Right. Yes. Stealth. 
You picked up a bow. Where did the M16 go? You dropped it. By the other key card.
Key card? Right. Key card. You need the key card. You need the key card to go up.
Up?
No…isn’t it through?
“Go through the door, Bell.”
You fall back to the floor as the Red Door lands a foot away from you, almost crushing you. The Red Door kills. The Red Door has secrets. 
Secrets. A weapon. What weapon? It’s new. It’ll kill millions.
“Where is Perseus planning to activate the codes, Bell?”
Perseus. The nukes. Yes. You must stop the nukes.
You get up and go to open the door but it’s locked. You let out a cracked laugh, hand to your face. Only for something cold and hard to smack you. You blink.
You’re in front of a computer dashboard for keycards. There’s the red one in your hand. The second one. You picked it up.
Picked it up? No. You killed VC for them. No. Perseus soldiers. No…Adler?
You killed Adler?
No, no, no, no, no.
“We gotta job to do, Bell.”
Yes.
You put the keycard in. You see one is still missing of the four. Where’s your partner?
(Who?)
You…don’t know. Actually, your team died. You were the only survivor.
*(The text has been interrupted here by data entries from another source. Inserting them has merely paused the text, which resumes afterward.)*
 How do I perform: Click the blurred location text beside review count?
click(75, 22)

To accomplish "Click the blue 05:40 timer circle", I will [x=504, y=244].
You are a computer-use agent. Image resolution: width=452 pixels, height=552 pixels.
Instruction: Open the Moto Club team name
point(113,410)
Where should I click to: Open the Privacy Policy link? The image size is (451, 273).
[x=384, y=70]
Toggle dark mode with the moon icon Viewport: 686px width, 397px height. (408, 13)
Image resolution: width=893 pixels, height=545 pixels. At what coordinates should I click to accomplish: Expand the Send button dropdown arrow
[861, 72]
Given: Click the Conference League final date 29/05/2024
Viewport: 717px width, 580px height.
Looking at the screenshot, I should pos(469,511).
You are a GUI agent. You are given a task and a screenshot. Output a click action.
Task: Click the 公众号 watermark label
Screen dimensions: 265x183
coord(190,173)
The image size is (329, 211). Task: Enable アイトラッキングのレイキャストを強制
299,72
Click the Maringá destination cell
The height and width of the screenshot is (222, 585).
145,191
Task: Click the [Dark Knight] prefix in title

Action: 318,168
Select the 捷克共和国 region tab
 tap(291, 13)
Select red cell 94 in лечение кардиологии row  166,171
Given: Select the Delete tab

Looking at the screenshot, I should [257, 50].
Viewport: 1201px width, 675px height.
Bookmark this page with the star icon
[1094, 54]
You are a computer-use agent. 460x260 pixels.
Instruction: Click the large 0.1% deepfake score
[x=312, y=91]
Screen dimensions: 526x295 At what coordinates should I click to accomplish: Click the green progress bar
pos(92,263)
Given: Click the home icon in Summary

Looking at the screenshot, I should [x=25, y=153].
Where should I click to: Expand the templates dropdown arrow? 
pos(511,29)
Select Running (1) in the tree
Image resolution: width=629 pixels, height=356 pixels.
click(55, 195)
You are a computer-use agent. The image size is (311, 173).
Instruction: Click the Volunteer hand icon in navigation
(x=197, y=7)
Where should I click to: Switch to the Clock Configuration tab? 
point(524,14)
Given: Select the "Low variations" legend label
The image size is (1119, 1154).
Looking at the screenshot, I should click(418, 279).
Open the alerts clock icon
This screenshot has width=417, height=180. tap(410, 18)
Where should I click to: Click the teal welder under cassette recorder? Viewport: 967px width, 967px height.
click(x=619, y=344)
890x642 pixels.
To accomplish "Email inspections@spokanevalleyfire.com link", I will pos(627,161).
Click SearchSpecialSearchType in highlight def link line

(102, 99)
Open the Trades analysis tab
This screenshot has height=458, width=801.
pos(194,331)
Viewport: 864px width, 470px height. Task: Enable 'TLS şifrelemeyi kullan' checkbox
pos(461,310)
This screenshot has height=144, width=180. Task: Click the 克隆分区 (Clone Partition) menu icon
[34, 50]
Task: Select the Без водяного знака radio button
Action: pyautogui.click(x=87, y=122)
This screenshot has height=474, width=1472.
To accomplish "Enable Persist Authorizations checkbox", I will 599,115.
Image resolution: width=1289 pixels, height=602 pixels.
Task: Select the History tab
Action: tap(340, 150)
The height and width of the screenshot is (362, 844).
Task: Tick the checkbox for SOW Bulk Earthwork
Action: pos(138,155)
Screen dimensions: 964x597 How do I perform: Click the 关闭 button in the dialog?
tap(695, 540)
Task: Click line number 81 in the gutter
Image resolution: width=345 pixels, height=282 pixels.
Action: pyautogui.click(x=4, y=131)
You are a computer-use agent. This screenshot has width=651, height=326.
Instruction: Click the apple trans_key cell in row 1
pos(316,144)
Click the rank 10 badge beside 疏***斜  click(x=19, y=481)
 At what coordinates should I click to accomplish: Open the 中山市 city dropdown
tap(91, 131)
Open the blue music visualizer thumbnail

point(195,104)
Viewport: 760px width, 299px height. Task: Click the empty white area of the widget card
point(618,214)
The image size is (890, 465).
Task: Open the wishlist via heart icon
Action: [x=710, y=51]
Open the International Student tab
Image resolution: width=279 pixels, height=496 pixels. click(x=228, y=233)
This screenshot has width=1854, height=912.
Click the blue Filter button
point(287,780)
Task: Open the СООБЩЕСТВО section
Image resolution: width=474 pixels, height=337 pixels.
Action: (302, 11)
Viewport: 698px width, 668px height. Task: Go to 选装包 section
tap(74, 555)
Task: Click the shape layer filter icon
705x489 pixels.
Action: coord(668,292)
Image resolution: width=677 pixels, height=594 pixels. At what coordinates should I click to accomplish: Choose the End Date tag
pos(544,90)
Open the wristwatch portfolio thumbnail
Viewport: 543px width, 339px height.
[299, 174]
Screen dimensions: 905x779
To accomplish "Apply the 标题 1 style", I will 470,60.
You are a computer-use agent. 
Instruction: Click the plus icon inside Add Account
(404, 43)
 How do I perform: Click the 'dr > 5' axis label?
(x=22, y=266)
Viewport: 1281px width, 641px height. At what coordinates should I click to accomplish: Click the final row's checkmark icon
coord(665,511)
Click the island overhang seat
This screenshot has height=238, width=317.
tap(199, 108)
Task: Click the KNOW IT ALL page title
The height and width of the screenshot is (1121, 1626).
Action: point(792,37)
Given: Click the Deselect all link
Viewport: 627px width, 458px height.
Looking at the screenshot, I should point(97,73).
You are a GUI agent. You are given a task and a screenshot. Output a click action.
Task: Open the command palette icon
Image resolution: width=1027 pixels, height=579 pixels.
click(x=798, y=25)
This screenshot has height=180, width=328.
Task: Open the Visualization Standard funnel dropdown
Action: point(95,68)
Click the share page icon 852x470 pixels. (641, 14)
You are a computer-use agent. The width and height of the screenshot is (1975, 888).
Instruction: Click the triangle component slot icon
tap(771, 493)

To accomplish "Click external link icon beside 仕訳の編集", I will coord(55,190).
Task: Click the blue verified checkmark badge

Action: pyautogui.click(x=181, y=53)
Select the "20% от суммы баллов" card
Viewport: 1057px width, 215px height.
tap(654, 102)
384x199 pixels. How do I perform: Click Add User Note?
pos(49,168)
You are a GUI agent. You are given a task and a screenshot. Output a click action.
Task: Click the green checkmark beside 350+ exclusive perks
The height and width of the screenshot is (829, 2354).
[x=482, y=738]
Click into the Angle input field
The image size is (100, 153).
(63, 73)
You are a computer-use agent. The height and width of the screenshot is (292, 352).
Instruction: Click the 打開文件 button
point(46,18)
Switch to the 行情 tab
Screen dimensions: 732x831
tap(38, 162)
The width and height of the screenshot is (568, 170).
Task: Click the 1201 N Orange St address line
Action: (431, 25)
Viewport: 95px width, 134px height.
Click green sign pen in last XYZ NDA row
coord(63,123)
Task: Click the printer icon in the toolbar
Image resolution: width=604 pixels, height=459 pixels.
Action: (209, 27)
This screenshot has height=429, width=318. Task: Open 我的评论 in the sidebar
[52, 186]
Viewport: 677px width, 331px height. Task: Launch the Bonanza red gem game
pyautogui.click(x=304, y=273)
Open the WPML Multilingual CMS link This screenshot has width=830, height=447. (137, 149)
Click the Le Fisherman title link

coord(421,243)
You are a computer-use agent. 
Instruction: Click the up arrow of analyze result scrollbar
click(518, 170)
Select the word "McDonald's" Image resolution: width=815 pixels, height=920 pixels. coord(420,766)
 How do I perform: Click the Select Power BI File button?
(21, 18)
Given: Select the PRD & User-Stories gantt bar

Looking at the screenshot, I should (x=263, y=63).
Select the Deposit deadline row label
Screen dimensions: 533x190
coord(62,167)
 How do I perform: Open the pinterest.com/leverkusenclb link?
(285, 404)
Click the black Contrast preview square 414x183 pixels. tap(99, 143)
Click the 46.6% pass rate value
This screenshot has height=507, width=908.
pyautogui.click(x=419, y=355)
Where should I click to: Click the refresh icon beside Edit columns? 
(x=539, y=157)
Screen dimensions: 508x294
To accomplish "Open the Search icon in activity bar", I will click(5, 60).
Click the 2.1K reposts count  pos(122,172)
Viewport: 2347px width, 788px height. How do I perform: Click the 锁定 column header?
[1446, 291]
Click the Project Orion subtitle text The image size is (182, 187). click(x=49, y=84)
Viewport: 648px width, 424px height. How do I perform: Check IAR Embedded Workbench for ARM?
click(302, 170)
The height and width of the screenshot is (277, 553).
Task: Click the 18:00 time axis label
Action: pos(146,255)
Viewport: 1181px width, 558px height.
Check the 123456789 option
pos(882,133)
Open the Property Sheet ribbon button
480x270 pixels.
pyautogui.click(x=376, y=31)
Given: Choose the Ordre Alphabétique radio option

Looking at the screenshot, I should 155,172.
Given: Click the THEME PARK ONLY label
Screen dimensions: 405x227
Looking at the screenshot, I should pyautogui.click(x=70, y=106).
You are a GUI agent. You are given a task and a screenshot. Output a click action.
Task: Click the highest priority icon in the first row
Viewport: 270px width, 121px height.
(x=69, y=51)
The only survivor of the crash.
It’s so bright. You can’t see. You stumble.
You land on the grass, you’re searching blindly for a weapon. VC are rushing at you! Shooting at you! You use the logs as cover, wood splintering off as bullets narrowly miss you.
You shoot but you keep hearing a ring.
(A bell?)
Why is it ringing?! The gun is broken. Throw it.
A VC throws a dart at you, but it’s not a dart. It’s a needle. You try to move but you’re stock still,  on the ground, you can’t move—you’re being held down.
You both feel and hear as the needles squelches into your eye.
You scream.
You scream yourself hoarse. Your throat is breaking. Someone is dragging you.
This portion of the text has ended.